### AUFGABENSTELLUNG
Tausche im Text über den Film »Big Time« „Flachdach“ gegen „Garagendach“ aus. Gib dann den Abschnitt, der mit den Worten „Ökologie mit Skipiste“ anfängt und mit „kann man beikommen.“ aufhört, mit dieser Änderung wieder.

### TEXTAUSZUG

Ökologie mit Skipiste
Im Kino: »Big Time« porträtiert einen visionären Architekten
Von Caroline M. Buck
Als Kind tobte Bjarke Ingels gern zu Hause auf dem Flachdach herum. Als Schüler nahm er Jobs an, die ihm Zeit zum Denken ließen, wie Zeitungsaustragen und Lagerarbeit. Als Student lernte er Zeichnen an der Kunstschule und wurde dann Architekt. Bjarke Ingels ist Däne, jung und (zu Beginn des Films) Single. Ein Mann mit baulichen Visionen, der in jeder Baugrube das Potenzial sieht, nicht die möglichen Probleme. Denn denen kann man beikommen.
Weil er begabt war, nie viel Zeit mit den Hausaufgaben verbrachte und gern auf Partys ging, waren es die Eltern, die seinen Aufnahmeantrag für den Studienplatz ausfüllten. Vermutlich das letzte Mal, dass Bjarke Ingels sich eine Entscheidung aus der Hand nehmen ließ. Als Kaspar Astrup Schröder seinen Dokumentarfilm über Ingels begann, war Ingels schon international erfolgreich, hatte Schulen gebaut und Wohnblocks und Museen und schickte sich an, den letzten Turm des neuen World Trade Center zu entwerfen.
So ist der Titel des Films, »Big Time«, der Karriere des Architekten entlehnt: BIG, das ist die Bjarke Ingels Group. Und die eröffnet zu Beginn des Films gerade ein zweites Büro in New York: Big Time in Big Apple. Das Tolle am Architektendasein sei das Bauen von Gebäuden, sagt Bjarke Ingels. Etwas zu schaffen, das so noch nie da war. Die Welt zu verändern, Stein um Stein. Aus einer Müllverbrennungsanlage das höchste Gebäude Kopenhagens zu machen - und eine olympische Skipiste gleich dazu, in einer Stadt ohne natürliche Anhöhen. Eine Müllverbrennungsanlage, die Dampfringe ausstößt, so dass aus den unvermeidlichen Schornsteinen etwas wird, das Spaß macht.

### ANGEZEIGTE DATEN
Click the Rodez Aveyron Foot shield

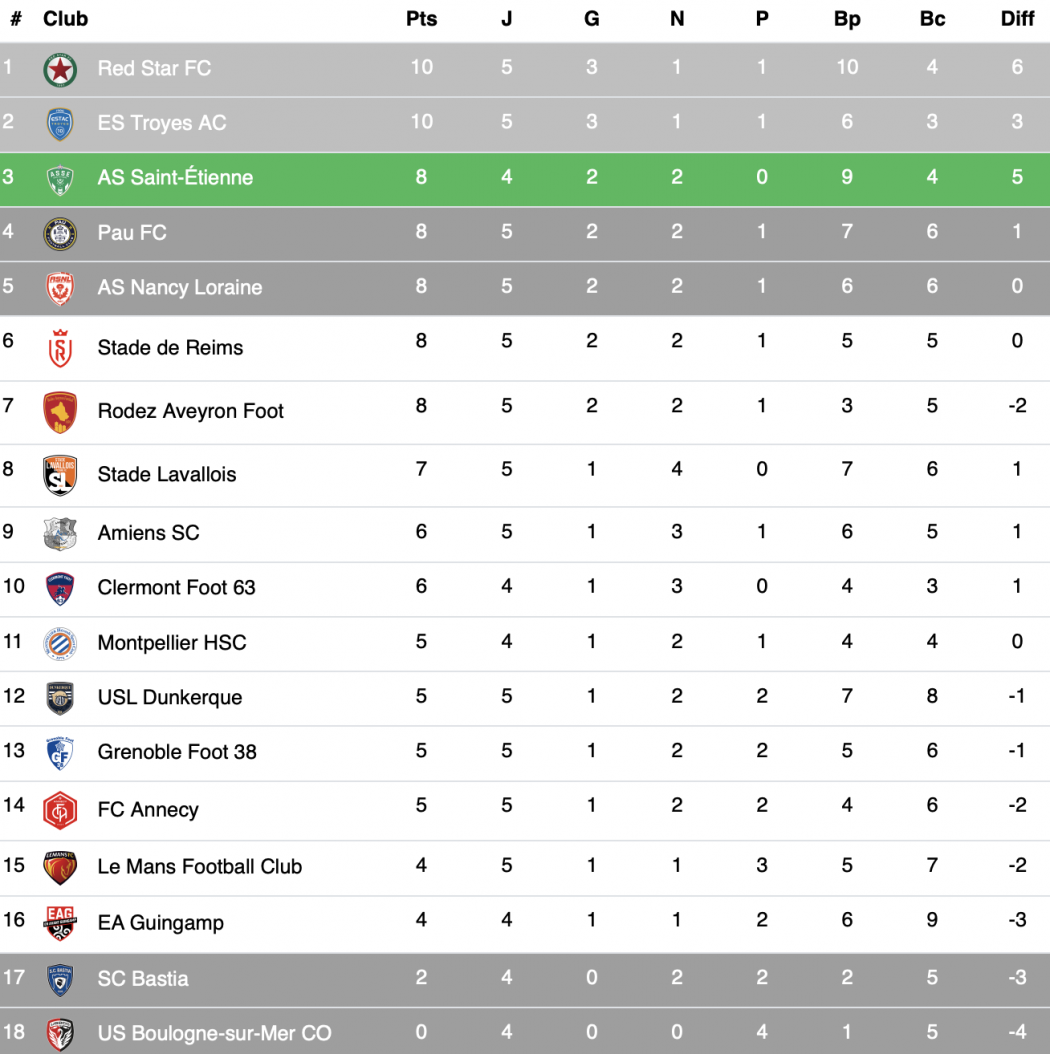(x=60, y=412)
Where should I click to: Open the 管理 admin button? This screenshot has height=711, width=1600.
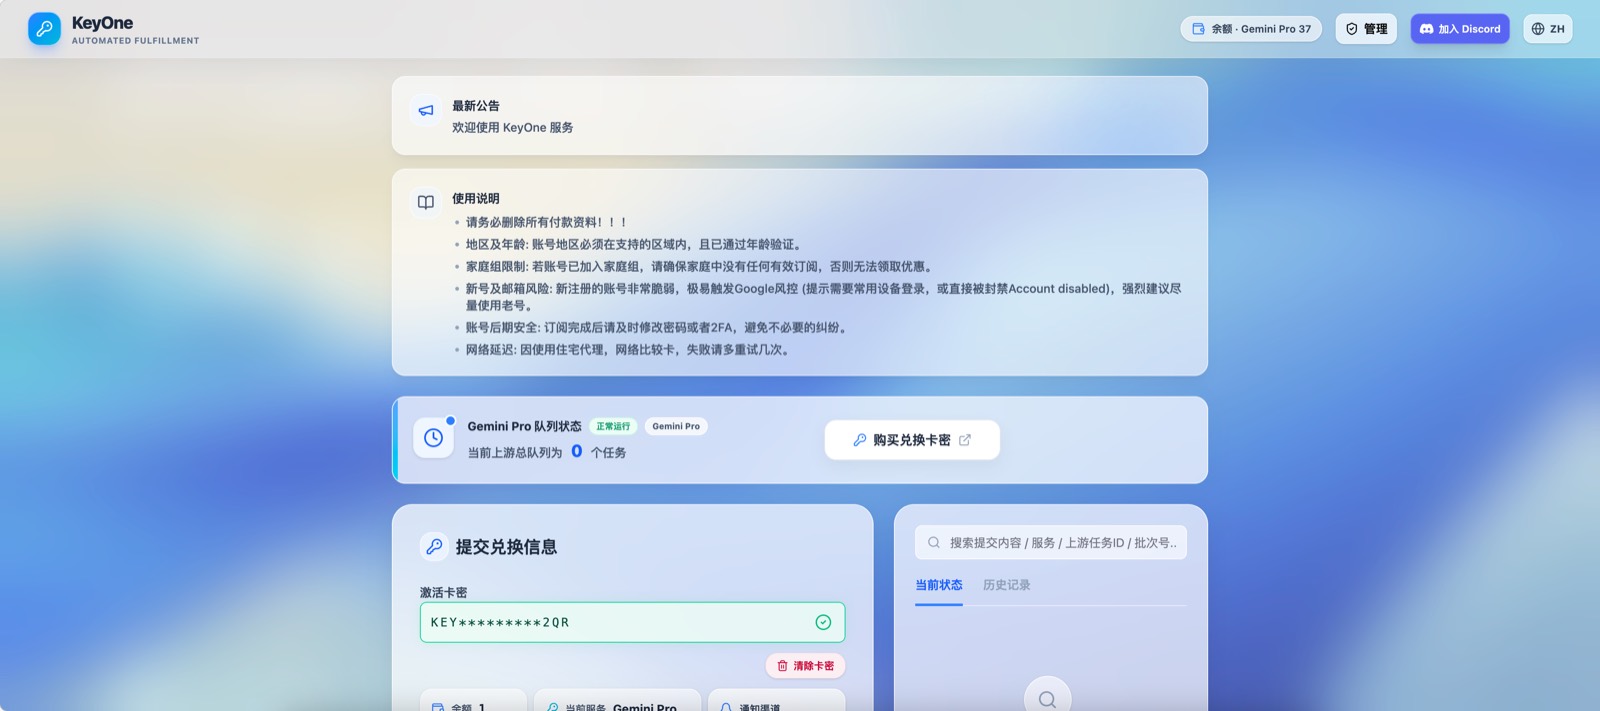pos(1366,29)
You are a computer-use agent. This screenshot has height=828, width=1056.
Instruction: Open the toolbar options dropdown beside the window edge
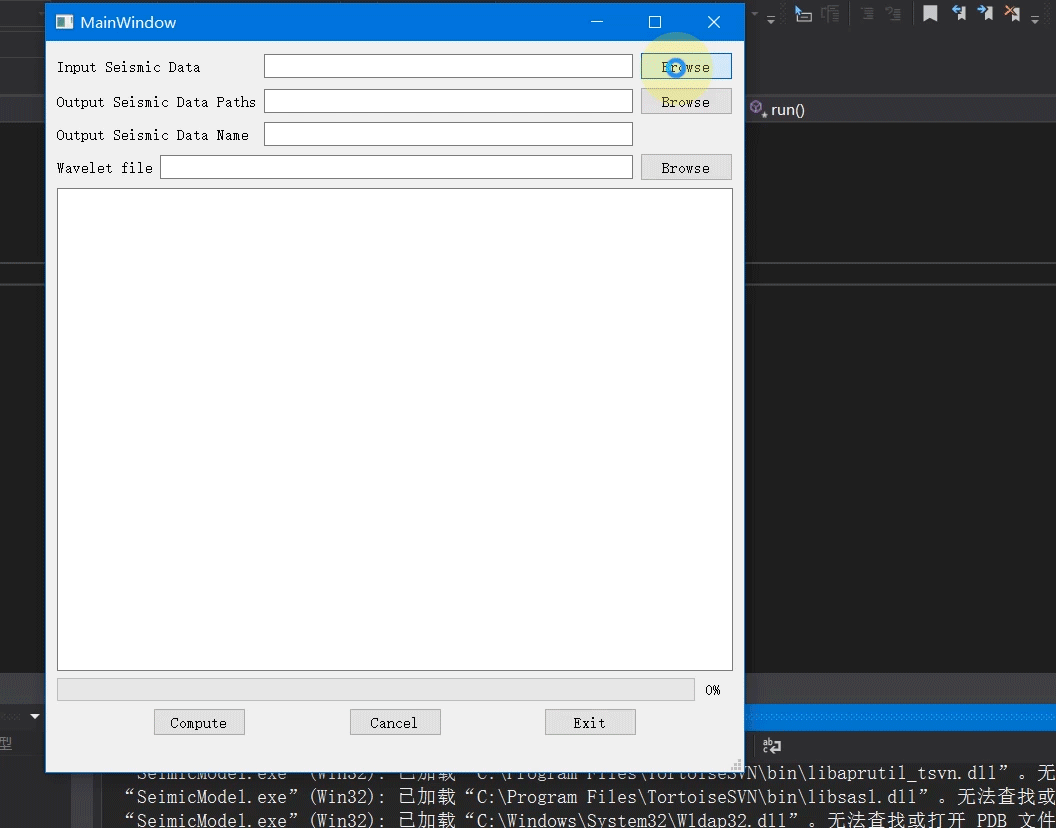(x=770, y=20)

### LÖSUNG
Ökologie mit Skipiste
Im Kino: »Big Time« porträtiert einen visionären Architekten
Von Caroline M. Buck
Als Kind tobte Bjarke Ingels gern zu Hause auf dem Garagendach herum. Als Schüler nahm er Jobs an, die ihm Zeit zum Denken ließen, wie Zeitungsaustragen und Lagerarbeit. Als Student lernte er Zeichnen an der Kunstschule und wurde dann Architekt. Bjarke Ingels ist Däne, jung und (zu Beginn des Films) Single. Ein Mann mit baulichen Visionen, der in jeder Baugrube das Potenzial sieht, nicht die möglichen Probleme. Denn denen kann man beikommen.